Energy Efficiency in Cloud-Based Big Data Processing for Earth Observation: Gap Analysis and Future Directions
Adhitya Bhawiyuga, Serkan Girgin, Rolf A. de By, Raul Zurita-Milla
TL;DR
The paper addresses the energy consumption and carbon footprint of cloud-based Earth Observation Big Data (EOBD) processing, a topic historically underexplored in EO. It conducts a gap analysis across EO data characteristics, cloud service landscapes, and existing energy-efficiency approaches, organizing findings by infrastructure, storage, processing, and applications. Key contributions include identifying gaps in energy monitoring, benchmarking, cloud orchestration, and task scheduling, and proposing three future directions: an EOBD-specific energy benchmarking/monitoring toolkit, energy-aware infrastructure orchestration, and multi-objective energy-aware scheduling (e.g., optimizing for energy per task alongside makespan). By outlining these directions and highlighting the lack of transparent energy metrics from providers, the paper lays a foundation for reducing the power consumption and environmental impact of EOBD workflows while preserving analytical performance, enabling more sustainable cloud EO research and operations. The discussion emphasizes the need for standardized benchmarks and energy metrics (e.g., $GOPS/s/W$) to enable reproducible comparisons across cloud backends and hardware.
Abstract
Earth observation (EO) data volumes are rapidly increasing.
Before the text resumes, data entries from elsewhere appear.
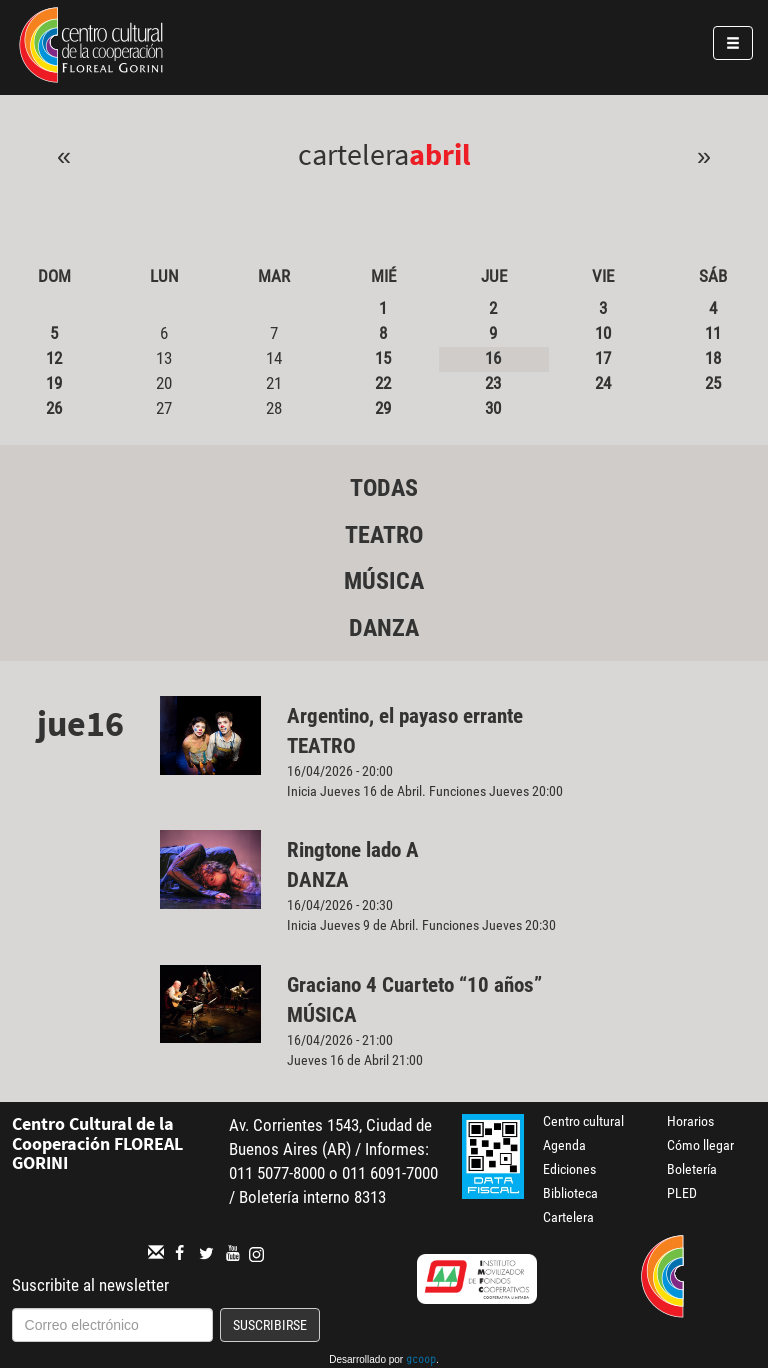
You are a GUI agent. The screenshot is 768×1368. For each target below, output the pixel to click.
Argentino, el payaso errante (405, 716)
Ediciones (569, 1169)
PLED (682, 1193)
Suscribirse (270, 1325)
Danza (384, 628)
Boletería (692, 1169)
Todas (384, 488)
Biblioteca (570, 1193)
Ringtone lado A (353, 850)
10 (603, 333)
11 (713, 333)
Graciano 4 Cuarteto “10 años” (414, 985)
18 (713, 358)
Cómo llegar (700, 1145)
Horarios (690, 1121)
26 (54, 408)
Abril (440, 154)
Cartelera (568, 1217)
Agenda (564, 1145)
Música (384, 581)
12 (54, 358)
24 (603, 383)
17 (603, 358)
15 (383, 358)
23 (493, 383)
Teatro (384, 535)
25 (713, 383)
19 (54, 383)
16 (493, 358)
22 (383, 383)
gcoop (421, 1361)
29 (383, 408)
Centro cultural (583, 1121)
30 (493, 408)
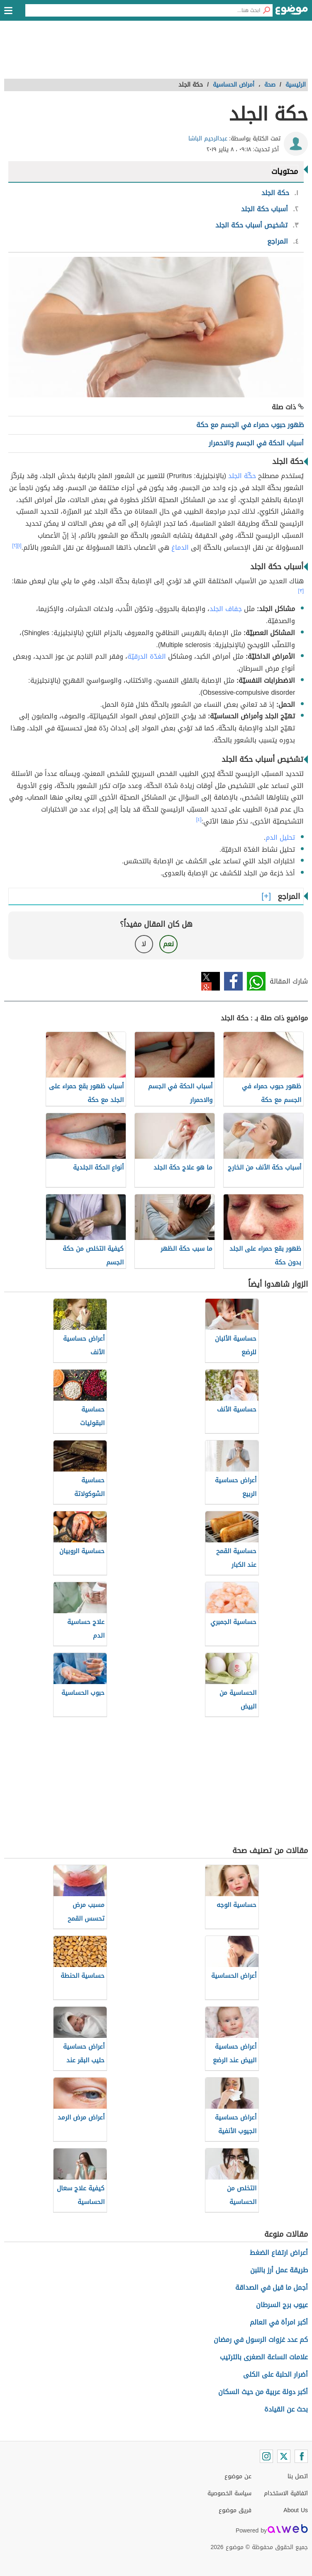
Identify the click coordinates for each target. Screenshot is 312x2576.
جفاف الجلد (226, 608)
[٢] (14, 545)
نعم (168, 944)
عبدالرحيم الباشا (207, 138)
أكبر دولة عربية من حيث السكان (263, 2391)
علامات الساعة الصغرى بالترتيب (264, 2357)
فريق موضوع (235, 2510)
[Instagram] (266, 2456)
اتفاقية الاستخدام (286, 2493)
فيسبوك (233, 981)
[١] (19, 545)
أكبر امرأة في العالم (279, 2322)
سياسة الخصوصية (229, 2493)
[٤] (199, 819)
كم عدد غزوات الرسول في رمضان (261, 2339)
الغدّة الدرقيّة (146, 656)
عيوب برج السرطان (282, 2304)
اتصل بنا (298, 2476)
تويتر (210, 981)
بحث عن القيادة (286, 2409)
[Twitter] (283, 2456)
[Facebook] (301, 2456)
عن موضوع (237, 2476)
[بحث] (266, 10)
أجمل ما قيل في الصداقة (271, 2287)
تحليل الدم (280, 837)
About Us (295, 2510)
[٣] (301, 590)
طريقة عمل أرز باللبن (279, 2270)
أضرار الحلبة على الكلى (275, 2374)
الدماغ (180, 547)
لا (143, 944)
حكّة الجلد (242, 475)
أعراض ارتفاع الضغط (279, 2252)
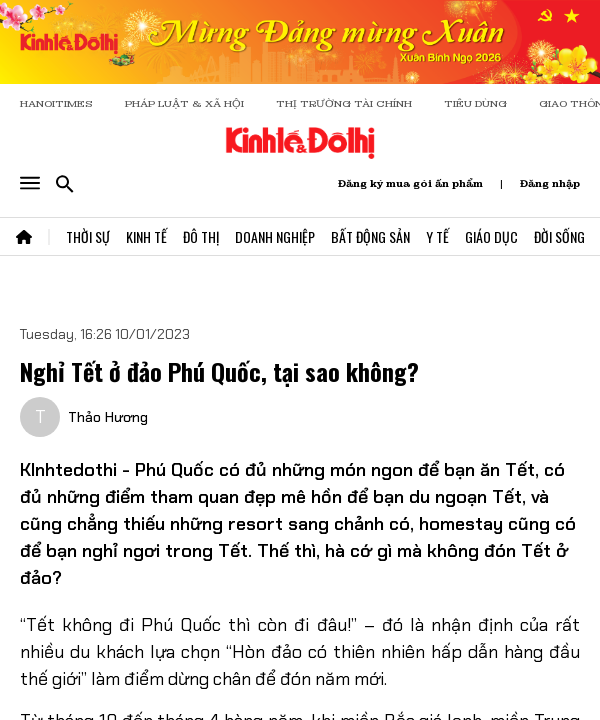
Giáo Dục (491, 236)
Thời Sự (88, 236)
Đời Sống (559, 236)
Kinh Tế (146, 236)
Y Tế (437, 236)
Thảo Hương (108, 417)
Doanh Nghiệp (275, 236)
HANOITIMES (56, 103)
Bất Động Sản (370, 236)
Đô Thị (201, 236)
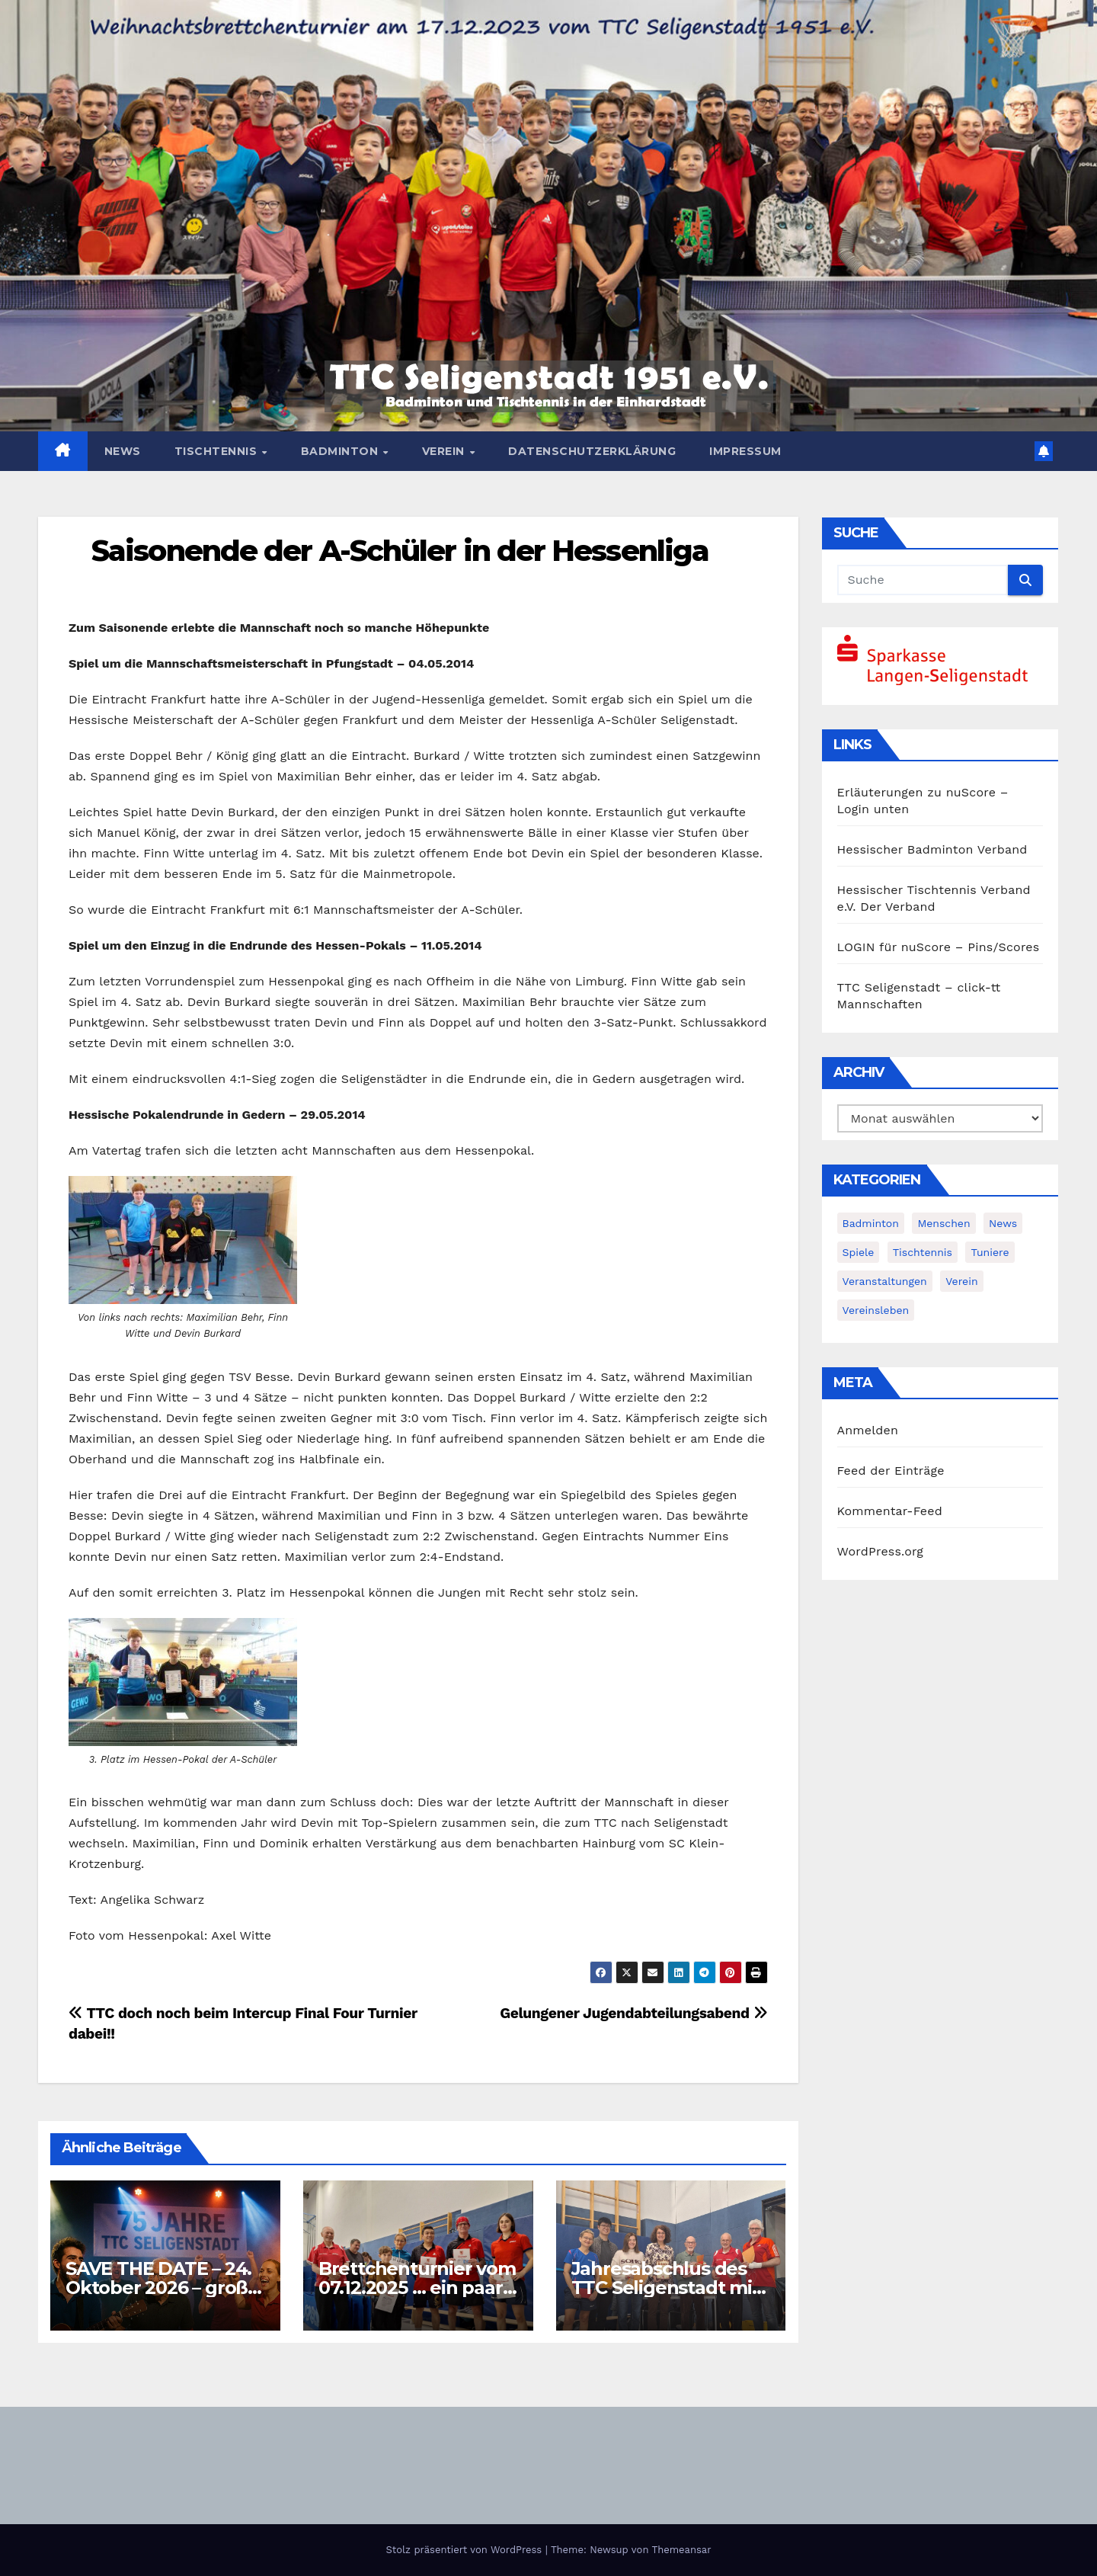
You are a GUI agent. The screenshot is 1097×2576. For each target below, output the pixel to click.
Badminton (341, 451)
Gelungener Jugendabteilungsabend (633, 2013)
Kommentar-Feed (889, 1511)
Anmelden (868, 1430)
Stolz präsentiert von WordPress (465, 2549)
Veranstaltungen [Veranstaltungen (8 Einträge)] (885, 1281)
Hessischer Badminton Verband (932, 849)
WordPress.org (880, 1551)
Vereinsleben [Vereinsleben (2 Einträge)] (876, 1310)
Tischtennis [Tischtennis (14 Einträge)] (922, 1252)
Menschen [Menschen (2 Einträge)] (943, 1223)
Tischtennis (217, 451)
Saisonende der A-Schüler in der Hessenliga (399, 551)
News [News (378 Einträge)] (1003, 1223)
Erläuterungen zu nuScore (916, 792)
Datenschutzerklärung (592, 451)
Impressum (745, 451)
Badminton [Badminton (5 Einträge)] (871, 1223)
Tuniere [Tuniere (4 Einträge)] (990, 1252)
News (122, 451)
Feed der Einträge (891, 1470)
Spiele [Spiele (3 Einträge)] (859, 1252)
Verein (445, 451)
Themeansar (682, 2549)
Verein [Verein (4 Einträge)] (961, 1281)
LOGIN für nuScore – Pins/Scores (938, 947)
While cloud computing are now used for processing large EO datasets, the energy efficiency aspects of such a processing have received much less attention. This issue is notable given the increasing awareness of energy costs and carbon footprint in big data processing, particularly with increased attention on compute-intensive foundation models. In this paper we identify gaps in energy efficiency practices within cloud-based EO big data (EOBD) processing and propose several research directions for improvement. We first examine the current EOBD landscape, focus on the requirements that necessitate cloud-based processing and analyze existing cloud-based EOBD solutions. We then investigate energy efficiency strategies that have been successfully employed in well-studied big data domains. Through this analysis, we identify several critical gaps in existing EOBD processing platforms, which primarily focus on data accessibility and computational feasibility, instead of energy efficiency. These gaps include insufficient energy monitoring mechanisms, lack of energy awareness in data management, inadequate implementation of energy-aware resource allocation and lack of energy efficiency criteria on task scheduling. Based on these findings, we propose the development of energy-aware performance monitoring and benchmarking frameworks, the use of optimization techniques for infrastructure orchestration, and of energy-efficient task scheduling approaches for distributed cloud-based EOBD processing frameworks. These proposed approaches aim to foster more energy awareness in EOBD processing , potentially reducing power consumption and environmental impact while maintaining or minimally impacting processing performance.